Crawling Strategy
DFS is not a good idea as we don’t want to go too deep into some site and would rather explore other things we have. That gives us BFS, which is implemented as a FIFO queue (URL frontier).
Most sites will have links to their own other pages which might lead us to bombarding one server with a lot of requests. Also, some URLs might have more priority according to web traffic or page rank etc
URL Frontier
A URL frontier is a data structure that stores URLs and solves the above-mentioned problems. It ensures:
- Politeness: We can have a queue for each host, and then we can have a delay in querying pages of the same host.
- URL prioritisation: Component that will prioritise URLs. There is a part of randomness so that there is a bias towards higher priority URLs later on, though other URLs can also be selected.
- Freshness: Need to handle page updates, additions, deletion. Can do this by re-crawling important pages, or keeping track of their update history.
Robots file
Robots.txt
, called Robots Exclusion Principle, is a standard used by websites to communicate with crawlers. They can tell if the site allows crawling, and can disallow certain paths.
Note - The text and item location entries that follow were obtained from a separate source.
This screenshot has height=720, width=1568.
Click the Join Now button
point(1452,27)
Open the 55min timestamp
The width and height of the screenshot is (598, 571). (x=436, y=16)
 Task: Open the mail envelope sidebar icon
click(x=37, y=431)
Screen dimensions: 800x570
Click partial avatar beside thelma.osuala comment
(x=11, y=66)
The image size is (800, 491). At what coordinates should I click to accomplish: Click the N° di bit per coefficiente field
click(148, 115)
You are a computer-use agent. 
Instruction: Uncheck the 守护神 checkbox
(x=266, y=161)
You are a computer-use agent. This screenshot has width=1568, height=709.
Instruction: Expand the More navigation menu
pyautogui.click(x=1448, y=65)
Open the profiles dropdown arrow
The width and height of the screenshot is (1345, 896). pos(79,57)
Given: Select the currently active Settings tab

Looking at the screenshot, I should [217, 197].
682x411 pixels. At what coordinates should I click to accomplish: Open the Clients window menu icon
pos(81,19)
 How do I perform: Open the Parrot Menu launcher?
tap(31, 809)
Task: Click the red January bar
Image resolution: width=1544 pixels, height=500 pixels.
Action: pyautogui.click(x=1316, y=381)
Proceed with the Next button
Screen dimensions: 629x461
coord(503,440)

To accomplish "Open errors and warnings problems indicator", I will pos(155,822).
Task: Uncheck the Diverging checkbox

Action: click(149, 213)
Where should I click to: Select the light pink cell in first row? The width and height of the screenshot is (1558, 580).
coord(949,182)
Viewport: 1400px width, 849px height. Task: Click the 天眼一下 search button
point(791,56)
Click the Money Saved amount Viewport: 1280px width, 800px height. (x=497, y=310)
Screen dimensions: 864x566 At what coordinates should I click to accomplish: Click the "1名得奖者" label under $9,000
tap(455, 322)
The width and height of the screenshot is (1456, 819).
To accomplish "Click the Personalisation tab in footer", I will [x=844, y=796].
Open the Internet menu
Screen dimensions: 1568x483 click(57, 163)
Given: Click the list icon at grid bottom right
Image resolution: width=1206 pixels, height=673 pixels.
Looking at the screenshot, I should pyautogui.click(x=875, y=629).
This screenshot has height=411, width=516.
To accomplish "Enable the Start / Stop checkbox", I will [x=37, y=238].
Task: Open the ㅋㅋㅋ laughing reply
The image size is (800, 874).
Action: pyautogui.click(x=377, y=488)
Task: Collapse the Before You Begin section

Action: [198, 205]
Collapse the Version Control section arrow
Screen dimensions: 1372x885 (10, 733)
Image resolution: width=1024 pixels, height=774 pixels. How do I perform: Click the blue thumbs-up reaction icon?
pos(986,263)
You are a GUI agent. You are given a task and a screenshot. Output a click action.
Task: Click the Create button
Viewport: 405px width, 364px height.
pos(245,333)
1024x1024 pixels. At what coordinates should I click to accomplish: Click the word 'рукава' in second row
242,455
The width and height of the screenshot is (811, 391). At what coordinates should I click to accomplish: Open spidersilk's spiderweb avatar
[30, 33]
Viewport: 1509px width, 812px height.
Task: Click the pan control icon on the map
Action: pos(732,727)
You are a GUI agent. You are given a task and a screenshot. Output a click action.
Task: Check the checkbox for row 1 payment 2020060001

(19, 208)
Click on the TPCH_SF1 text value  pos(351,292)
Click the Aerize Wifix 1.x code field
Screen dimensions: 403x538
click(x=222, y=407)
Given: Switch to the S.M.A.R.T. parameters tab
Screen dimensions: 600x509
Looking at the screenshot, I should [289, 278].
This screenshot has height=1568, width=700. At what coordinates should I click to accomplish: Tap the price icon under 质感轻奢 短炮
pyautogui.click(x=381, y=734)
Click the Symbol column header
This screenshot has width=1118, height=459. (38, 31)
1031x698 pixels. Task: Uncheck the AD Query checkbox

To avoid re-downloading this while crawling each page of a host, we cache it and refresh periodically
Performance
We can optimise the performance using these:
- Distributed web crawlers.
- These can be geographically distributed and we choose a worker that is closer to the crawled site
- Maintain a DNS cache, or use a local resolver which has a cache
- Short Timeout so that dead or slow servers can be skipped over quickly.
Other issues
- Server side rendering: Some web pages render their content client side (e.g. using React). So we have to render this content on the server and then crawl
- Spider traps: There are websites with a labyrinth of pages to trap a crawler.